# Hms Sumar



## Eggo (Dec 3, 2006)

Looking for a WW11 armed yacht based in Jamaica 1940-45 HMS Sumar. My father was AB on it(Jester)


----------



## Stephen J. Card (Nov 5, 2006)

Eggo said:


> Looking for a WW11 armed yacht based in Jamaica 1940-45 HMS Sumar. My father was AB on it(Jester)



I've just had someone ask me about this ship. Her dad also served in her during 1940 - 1945'

Stephen


----------



## treeve (Nov 15, 2005)

Have you seen this thread?
http://www.boards2go.com/boards/board.cgi?action=read&id=1152241670&user=mightyseas
It appears there are two pictures of her and someone has photos of the crew
and something here ...
http://www.philpash.com/?p=updown
Best Wishes, Raymond


----------



## Roger Bentley (Nov 15, 2005)

According to Warships of WW2, H J Lenton and JJ Colledge she was used in the examination service. (1944) and was sold in 1946. Her tonnage under Thames measurement was 447 and she was built in 1926. Her pennant number was FY1003. Regards, Roger


----------



## Pat Thompson (Jan 25, 2006)

Greetings,

My late (Step)Dad Jack Hutchinson was in the Examinations Service based in Aberdeen during WW2. Sadly apart from that revelation I know nothing

Aye

Pat Thompson

You can't get enough photos of "O'Boats"


----------



## treeve (Nov 15, 2005)

Picture of her found on ebay

http://www.naval-history.net/xDKWW2-4201-40RNShips4Overseas.htm
Anti-Submarine Vessels - MARAVAL (Ty/Lt K Clayton RNVR), SUMAR (Act/Ty/Lt Cdr C A King DSC RNR), both at Bermuda


----------



## treeve (Nov 15, 2005)

*sumar*

found on ebay express


----------



## Capt. Eric Wiberg Esq. (Nov 21, 2008)

The caption for this photo at the Grosse Pointe (Michigan) Historical Society is “The David C. Whitney Yacht ‘Sumar’ named after Susan Marshall Whitney.”
Photo source: http://www.gphistorical.org/whitney.html
The yacht Sumar was commissioned by David C. Whitney (1865-1942) of Grosse Point, Detroit Michigan and named for his wife Susan Marshall. It was built of steel by the Todd Shipyards Corporation in Brooklyn NY, the same yard as the Gannett was built, except it was built by their Tebo Yacht Basin subsidiary. 
The vessel was 160 feet long and propulsion was twin diesel engines which turned two propellers and produced 13 knots. The naval architect was Henry J. Gielow. Her beam was 26 feet and tonnage 319. The engines were built by Cooper-Bessemer and developed 420 horsepower. The vessel was manned by a crew of 21. In 1927 her captain was B. Madsen and in May she was in transit from Manila to Colombo Sri Lanka via Singapore. 
Built in 1926, by April 1931 the Sumar had logged 85,000 nautical miles of cruising, including a cir***navigation of the planet. She ranged from the east and west coasts of the Americas, the Mediterranean and Black Seas, the British Isles, Scandinavia, and the Caribbean. The first part of her route took her to Port of Spain, Rio, Montevideo, then to Hammerfest Norway. Her captain in 1930 was Barney, who had skippered the British war prize Germania and been responsible for 104 idle Hog Island-built ships for two years.


----------



## Maunsel (Oct 18, 2011)

Sumar


----------



## Maunsel (Oct 18, 2011)

yacht Sumar


----------



## Maunsel (Oct 18, 2011)

Another of Sumar


----------



## Maunsel (Oct 18, 2011)

Here's the painting of Sumar by Papaluca


----------



## wcb5828 (Oct 13, 2019)

My Great Grandfather was Barney Madsen. He captained this ship I believe for the Whitney family.


----------

• • • • •

Copy the HMS Sumar thread between "According to Warships" and "(Jan 25, 2006)", inclusive, swapping "tonnage" for "displacement".

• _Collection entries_
• • • • •

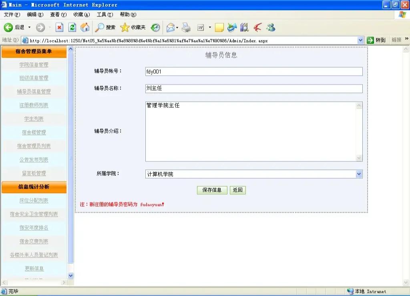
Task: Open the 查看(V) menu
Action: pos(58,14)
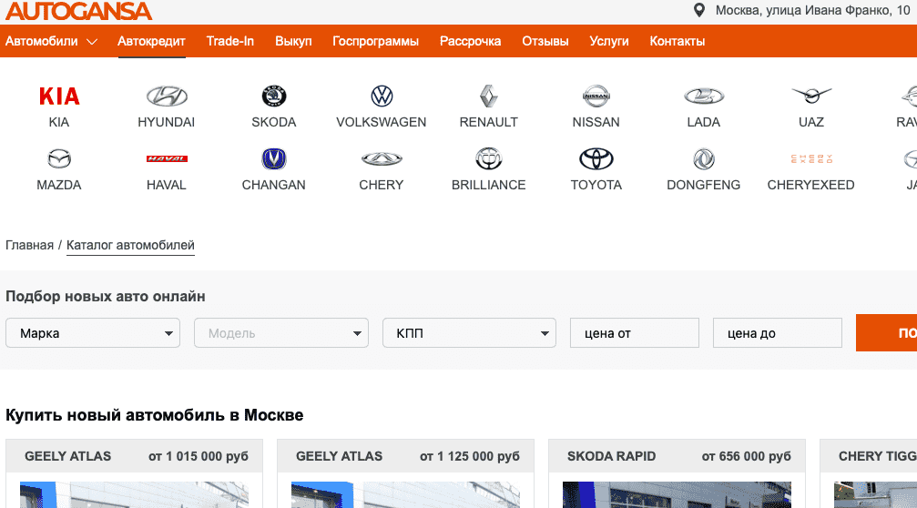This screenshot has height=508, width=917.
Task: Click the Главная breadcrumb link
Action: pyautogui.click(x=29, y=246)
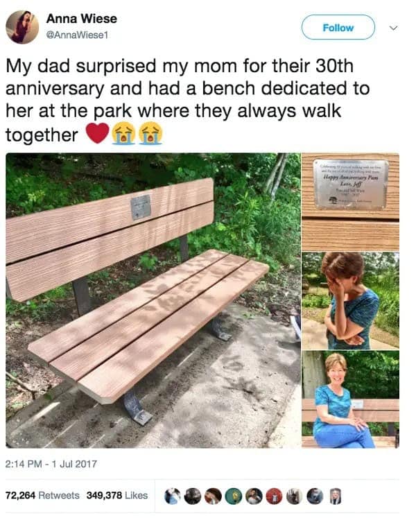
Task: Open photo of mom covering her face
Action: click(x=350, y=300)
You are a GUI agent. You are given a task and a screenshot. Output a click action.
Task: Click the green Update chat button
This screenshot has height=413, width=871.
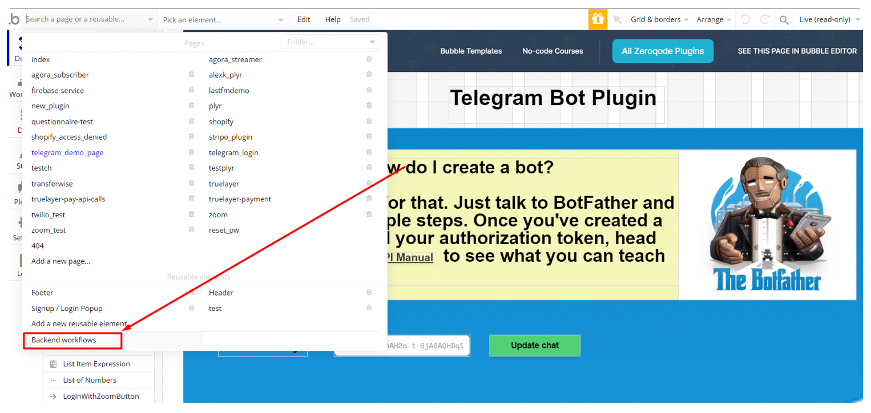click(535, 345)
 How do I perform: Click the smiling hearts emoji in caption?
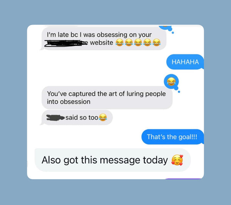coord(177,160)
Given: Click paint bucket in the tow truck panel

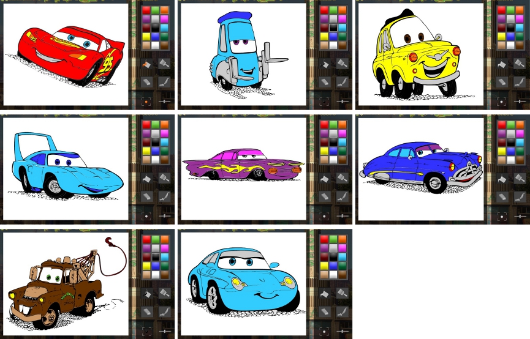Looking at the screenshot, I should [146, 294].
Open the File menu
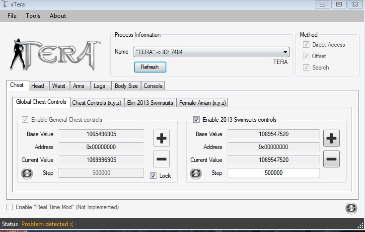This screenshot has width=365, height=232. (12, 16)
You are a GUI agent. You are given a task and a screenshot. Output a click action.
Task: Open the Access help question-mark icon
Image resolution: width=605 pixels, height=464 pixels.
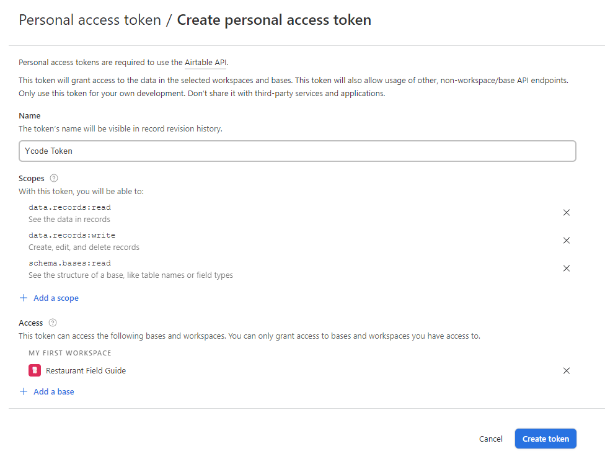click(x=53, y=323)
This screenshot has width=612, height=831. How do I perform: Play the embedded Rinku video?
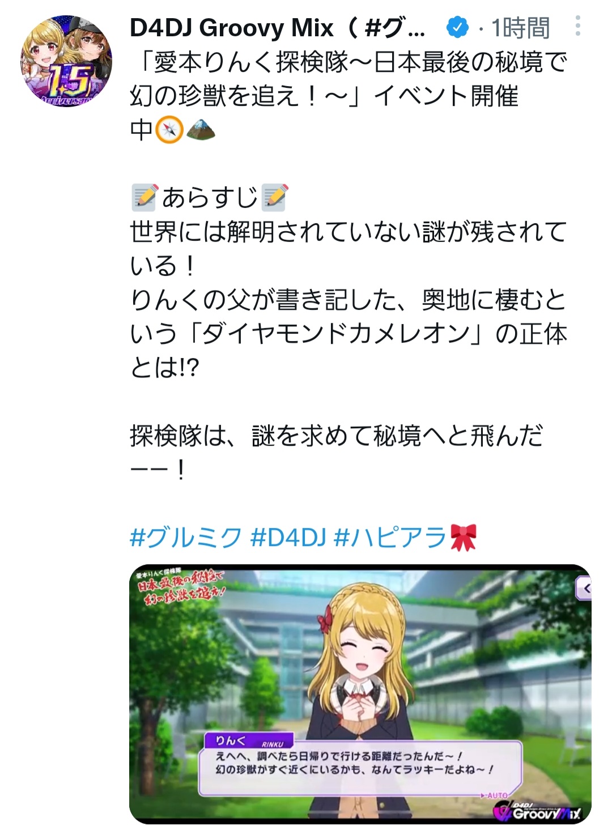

• • • • •

• _Written solution_
According to Warships of WW2, H J Lenton and JJ Colledge she was used in the examination service. (1944) and was sold in 1946. Her displacement under Thames measurement was 447 and she was built in 1926. Her pennant number was FY1003. Regards, Roger


----------



## Pat Thompson (Jan 25, 2006)